[[ Input material, beginning ]]

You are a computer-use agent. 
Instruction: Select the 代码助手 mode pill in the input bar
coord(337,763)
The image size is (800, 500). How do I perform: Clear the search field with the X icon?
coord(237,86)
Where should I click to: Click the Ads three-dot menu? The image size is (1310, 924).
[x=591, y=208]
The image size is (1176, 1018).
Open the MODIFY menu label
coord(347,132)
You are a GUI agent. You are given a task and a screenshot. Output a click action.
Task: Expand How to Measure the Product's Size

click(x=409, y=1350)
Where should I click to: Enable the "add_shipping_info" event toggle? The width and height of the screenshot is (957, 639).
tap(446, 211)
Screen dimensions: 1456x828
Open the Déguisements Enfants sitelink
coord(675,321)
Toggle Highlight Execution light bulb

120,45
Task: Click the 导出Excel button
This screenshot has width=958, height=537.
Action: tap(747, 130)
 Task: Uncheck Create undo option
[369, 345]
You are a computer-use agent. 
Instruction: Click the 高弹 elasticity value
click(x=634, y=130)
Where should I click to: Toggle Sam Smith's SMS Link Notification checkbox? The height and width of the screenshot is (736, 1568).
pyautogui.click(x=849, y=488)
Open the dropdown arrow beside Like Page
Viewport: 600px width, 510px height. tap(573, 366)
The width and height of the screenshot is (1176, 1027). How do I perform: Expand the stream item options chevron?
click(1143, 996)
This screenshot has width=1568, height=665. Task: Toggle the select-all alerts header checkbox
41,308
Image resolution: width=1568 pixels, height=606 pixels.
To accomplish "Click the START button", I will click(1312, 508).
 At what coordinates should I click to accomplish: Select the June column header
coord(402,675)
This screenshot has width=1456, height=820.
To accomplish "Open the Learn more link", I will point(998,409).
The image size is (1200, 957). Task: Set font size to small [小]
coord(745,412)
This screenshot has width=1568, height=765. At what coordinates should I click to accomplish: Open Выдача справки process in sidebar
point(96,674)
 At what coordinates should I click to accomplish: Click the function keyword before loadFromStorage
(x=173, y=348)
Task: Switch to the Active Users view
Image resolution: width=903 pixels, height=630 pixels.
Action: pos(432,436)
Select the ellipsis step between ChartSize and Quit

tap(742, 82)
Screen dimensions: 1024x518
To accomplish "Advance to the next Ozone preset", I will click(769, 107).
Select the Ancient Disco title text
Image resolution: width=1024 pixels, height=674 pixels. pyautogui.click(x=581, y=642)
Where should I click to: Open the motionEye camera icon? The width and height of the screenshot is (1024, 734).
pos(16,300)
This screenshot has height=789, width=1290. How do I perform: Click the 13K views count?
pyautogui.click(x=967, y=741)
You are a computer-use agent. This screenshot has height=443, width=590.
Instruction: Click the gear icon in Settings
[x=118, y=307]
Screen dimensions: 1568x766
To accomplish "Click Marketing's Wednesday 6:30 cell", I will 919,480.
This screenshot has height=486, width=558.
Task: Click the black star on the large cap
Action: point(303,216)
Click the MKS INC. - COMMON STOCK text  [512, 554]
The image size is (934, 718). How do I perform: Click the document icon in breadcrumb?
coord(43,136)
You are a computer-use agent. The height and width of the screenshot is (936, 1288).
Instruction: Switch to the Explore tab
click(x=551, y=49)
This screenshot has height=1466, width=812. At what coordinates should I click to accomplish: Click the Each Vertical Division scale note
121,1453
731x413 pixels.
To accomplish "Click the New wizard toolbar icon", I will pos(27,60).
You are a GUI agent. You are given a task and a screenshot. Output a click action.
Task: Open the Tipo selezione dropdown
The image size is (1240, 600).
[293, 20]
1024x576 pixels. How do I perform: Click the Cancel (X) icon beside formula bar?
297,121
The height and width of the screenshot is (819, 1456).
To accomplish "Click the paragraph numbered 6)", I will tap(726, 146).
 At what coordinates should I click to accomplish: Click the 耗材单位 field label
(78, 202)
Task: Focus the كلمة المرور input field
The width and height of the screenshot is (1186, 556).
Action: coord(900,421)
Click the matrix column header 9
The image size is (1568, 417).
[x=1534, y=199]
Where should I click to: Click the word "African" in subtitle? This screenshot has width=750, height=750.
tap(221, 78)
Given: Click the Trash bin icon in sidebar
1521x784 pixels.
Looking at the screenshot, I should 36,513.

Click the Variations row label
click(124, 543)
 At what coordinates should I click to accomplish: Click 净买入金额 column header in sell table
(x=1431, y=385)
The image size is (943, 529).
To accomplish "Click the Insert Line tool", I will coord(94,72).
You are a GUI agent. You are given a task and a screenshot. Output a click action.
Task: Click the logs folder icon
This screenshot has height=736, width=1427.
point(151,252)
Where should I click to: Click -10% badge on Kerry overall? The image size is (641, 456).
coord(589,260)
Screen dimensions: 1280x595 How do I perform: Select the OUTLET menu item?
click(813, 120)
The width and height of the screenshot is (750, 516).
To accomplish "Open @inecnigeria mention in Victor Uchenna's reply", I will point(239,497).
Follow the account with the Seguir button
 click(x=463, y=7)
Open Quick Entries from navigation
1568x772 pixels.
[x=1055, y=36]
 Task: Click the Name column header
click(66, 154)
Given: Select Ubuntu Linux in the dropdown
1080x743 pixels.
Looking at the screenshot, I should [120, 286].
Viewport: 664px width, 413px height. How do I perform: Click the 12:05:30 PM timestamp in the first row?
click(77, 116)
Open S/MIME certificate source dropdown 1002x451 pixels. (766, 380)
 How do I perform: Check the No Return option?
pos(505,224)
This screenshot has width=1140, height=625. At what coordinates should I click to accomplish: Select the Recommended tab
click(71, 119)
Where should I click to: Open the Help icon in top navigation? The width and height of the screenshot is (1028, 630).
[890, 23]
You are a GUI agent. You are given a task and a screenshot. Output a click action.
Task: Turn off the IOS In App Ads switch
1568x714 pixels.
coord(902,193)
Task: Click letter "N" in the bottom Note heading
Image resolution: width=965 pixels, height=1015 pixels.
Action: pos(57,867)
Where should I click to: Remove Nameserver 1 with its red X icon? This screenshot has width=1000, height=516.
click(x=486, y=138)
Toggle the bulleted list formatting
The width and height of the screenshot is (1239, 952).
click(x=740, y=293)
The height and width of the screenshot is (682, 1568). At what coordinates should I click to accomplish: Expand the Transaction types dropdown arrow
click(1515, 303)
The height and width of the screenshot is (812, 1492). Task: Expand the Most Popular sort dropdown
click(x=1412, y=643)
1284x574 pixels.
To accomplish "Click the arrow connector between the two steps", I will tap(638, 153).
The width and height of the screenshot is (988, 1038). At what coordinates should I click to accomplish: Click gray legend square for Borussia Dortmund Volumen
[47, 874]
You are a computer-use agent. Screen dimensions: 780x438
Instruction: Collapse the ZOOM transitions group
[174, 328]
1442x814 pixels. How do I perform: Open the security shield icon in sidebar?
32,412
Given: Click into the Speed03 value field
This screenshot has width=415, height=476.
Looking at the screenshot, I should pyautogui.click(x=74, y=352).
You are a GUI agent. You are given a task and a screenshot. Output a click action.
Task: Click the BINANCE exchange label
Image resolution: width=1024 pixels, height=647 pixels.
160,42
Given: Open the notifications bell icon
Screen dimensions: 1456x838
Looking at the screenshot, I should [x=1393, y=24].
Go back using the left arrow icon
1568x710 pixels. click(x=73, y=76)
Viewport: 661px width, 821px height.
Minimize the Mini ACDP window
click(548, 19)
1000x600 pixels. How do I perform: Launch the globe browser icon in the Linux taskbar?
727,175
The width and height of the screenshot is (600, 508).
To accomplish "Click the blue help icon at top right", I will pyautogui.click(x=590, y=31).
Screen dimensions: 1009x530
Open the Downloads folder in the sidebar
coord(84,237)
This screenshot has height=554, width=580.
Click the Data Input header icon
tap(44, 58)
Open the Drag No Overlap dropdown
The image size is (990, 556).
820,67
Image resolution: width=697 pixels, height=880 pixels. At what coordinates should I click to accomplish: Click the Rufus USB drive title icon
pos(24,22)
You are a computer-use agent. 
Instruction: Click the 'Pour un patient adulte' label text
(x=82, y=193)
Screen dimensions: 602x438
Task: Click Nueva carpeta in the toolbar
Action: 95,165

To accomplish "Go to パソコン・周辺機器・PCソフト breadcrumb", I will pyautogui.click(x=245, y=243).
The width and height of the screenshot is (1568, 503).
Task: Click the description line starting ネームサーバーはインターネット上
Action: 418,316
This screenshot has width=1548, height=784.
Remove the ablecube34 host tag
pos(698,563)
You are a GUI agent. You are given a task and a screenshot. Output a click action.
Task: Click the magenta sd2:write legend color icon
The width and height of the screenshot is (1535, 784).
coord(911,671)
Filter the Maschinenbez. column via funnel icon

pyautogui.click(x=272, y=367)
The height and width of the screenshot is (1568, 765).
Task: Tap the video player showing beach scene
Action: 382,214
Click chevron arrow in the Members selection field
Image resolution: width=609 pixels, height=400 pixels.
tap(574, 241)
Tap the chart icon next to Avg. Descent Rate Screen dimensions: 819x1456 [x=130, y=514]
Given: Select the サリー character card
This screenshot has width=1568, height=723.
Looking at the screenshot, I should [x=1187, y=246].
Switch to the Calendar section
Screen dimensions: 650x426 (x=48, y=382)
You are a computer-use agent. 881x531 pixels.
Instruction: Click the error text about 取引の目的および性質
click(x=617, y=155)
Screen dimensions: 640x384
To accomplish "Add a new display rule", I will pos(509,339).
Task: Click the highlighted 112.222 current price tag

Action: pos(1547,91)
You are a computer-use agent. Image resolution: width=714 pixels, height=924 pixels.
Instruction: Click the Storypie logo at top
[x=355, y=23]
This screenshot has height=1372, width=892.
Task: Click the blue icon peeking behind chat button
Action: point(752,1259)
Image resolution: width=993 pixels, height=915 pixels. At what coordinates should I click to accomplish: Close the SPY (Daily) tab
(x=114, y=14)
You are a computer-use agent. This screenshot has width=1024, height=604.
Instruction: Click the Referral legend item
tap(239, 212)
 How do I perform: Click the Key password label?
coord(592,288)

[[ Input material, end ]]

▶ Problem to solve:
Among the entries above, the line containing "Screen dimensions: 1024x518", the line containing "has height=443, width=590.", and all lines between them are to be restated word for word; nothing else belongs in the reply.

▶ Completed exercise:
Screen dimensions: 1024x518
To accomplish "Advance to the next Ozone preset", I will click(769, 107).
Select the Ancient Disco title text
Image resolution: width=1024 pixels, height=674 pixels. pyautogui.click(x=581, y=642)
Where should I click to: Open the motionEye camera icon? The width and height of the screenshot is (1024, 734).
pos(16,300)
This screenshot has height=789, width=1290. How do I perform: Click the 13K views count?
pyautogui.click(x=967, y=741)
You are a computer-use agent. This screenshot has height=443, width=590.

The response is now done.